Rights granted and liabilities attached will be the same as if the rights had been granted voluntarily.


There will also be a power for regulations to require relevant energy undertakings to make payments for the new rights.

As currently drafted the legislation will allow regulators to set up a regime:

  • requiring payments to be made to landowners or to other persons for the benefit of the area in which the relevant land is situated;
  • specify the amount(s) of payment; and
  • require relevant energy undertakers to provide specified information to the Secretary of State about the exercise of the right and the making of the payments.


Regulations may also provide for a notification scheme to:

  • provide for energy undertakers to give notice to specified persons;
  • display notices; and
  • publish notice of the proposed right of use or its exercise, together with information on the application of any Payment Scheme.

The regulations may also require relevant energy undertakers to notify the Secretary of State about the proposed exercise of the right of use.

Enforcement measures may also be provided for, including financial penalties for breach of requirements.


The proposals are stated to apply to England, Scotland and Wales.

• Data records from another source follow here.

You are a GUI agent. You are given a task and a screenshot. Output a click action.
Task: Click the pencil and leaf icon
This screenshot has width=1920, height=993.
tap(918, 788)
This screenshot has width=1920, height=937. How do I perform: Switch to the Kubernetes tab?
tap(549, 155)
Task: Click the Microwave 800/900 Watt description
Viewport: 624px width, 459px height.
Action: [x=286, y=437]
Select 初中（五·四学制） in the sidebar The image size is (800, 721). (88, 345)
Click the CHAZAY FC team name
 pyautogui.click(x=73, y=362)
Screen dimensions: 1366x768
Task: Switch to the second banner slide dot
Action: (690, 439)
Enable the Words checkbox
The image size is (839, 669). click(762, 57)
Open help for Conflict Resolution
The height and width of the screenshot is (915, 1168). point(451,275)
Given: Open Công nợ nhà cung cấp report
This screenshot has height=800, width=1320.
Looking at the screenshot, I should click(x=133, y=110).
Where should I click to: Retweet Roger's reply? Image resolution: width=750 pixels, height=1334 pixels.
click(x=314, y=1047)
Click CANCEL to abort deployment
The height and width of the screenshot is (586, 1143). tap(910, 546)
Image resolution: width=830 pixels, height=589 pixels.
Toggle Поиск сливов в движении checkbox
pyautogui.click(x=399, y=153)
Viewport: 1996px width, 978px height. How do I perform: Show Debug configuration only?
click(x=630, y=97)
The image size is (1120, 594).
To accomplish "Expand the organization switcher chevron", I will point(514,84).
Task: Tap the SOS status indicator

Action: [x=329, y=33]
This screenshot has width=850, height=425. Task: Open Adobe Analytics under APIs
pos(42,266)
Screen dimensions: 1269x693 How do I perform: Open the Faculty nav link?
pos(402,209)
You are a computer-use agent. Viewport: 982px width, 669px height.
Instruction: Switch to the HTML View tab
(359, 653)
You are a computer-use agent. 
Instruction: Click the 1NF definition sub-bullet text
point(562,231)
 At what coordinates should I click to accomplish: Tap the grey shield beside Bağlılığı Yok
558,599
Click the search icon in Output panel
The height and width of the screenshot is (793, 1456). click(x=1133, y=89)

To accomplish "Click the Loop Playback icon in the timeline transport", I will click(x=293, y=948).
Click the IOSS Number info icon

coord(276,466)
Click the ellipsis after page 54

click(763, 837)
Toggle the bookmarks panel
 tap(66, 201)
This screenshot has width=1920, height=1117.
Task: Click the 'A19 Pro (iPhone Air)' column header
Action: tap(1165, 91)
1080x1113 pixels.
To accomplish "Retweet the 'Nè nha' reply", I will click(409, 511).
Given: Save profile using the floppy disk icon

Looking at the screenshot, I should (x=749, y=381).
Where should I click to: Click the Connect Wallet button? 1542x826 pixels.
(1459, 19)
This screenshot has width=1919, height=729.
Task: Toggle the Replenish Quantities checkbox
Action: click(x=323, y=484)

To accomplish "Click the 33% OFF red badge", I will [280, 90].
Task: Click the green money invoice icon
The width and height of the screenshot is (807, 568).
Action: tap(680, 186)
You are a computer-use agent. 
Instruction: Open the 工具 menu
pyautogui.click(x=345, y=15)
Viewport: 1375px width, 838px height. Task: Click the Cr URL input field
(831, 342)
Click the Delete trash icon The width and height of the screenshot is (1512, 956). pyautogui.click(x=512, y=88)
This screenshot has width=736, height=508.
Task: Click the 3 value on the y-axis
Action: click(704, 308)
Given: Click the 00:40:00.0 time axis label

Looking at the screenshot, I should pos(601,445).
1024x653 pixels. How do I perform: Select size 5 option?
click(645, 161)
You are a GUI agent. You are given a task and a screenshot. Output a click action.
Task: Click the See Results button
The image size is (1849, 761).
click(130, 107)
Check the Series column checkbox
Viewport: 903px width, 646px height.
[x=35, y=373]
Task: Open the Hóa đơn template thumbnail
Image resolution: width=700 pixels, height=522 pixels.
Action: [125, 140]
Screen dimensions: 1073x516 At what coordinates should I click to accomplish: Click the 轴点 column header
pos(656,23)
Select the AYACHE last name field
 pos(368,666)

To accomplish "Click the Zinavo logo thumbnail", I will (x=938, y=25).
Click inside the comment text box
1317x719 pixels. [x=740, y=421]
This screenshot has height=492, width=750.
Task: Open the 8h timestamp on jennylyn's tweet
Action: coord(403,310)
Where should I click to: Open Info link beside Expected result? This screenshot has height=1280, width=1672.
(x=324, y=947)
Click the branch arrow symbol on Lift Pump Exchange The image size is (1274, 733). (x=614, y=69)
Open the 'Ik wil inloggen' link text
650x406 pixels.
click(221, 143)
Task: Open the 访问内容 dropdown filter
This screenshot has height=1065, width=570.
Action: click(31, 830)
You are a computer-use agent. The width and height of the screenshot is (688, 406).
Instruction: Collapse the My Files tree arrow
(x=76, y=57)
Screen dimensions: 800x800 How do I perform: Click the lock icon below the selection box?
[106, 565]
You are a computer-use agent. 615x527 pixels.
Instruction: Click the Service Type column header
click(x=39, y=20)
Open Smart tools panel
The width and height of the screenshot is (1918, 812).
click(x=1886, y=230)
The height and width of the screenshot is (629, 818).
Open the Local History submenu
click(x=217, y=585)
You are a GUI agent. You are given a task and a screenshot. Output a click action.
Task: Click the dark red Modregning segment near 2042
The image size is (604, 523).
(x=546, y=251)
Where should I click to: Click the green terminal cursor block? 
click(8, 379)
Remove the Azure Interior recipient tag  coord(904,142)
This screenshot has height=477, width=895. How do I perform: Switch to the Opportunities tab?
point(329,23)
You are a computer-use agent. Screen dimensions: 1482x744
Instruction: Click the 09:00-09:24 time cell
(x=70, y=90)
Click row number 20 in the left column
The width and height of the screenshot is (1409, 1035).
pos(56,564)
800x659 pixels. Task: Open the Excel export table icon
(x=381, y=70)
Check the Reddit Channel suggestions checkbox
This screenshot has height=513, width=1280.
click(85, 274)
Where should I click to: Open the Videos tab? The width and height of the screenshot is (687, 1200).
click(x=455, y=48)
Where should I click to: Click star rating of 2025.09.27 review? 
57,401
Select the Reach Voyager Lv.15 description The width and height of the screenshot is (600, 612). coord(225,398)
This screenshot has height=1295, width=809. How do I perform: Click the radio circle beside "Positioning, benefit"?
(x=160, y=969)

However, the original consultation took place before the Scottish Independence referendum, which has been followed by proposals for further devolution of power to Scotland, Wales and England.

The Scottish Government opposes the idea that the removal of access rights should be a decision for Westminster and so may yet seek to have such power devolved as part of Lord Smith of Kelvin's proposals for further devolution.  The 2015 General Election may also bear on Government policy.

If the proposed amendments are confirmed then before making regulations the Government will need to enter into further consultation.  While the industry has responded with various proposals to the Government's call to provide voluntary schemes for acquisition of access rights, we will need to await the next set of regulations for further detail of the statutory provisions.